_Exercise:_ Retype all of the entries exactly as they appear.

_Data:_
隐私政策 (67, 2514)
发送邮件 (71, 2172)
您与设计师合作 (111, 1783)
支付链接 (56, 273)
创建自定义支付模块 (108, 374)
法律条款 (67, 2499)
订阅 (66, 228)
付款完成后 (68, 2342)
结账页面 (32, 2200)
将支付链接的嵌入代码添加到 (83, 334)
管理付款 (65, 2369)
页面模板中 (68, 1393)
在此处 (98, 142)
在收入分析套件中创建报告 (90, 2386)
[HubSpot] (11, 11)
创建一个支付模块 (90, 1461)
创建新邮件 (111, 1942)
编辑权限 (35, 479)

_Output of the exercise:_
隐私政策 (67, 2514)
发送邮件 (71, 2172)
您与设计师合作 (111, 1783)
支付链接 (56, 273)
创建自定义支付模块 (108, 374)
法律条款 (67, 2499)
订阅 (66, 228)
付款完成后 (68, 2342)
结账页面 (32, 2200)
将支付链接的嵌入代码添加到 (83, 334)
管理付款 (65, 2369)
页面模板中 (68, 1393)
在此处 (98, 142)
在收入分析套件中创建报告 (90, 2386)
[HubSpot] (11, 11)
创建一个支付模块 (90, 1461)
创建新邮件 (111, 1942)
编辑权限 (35, 479)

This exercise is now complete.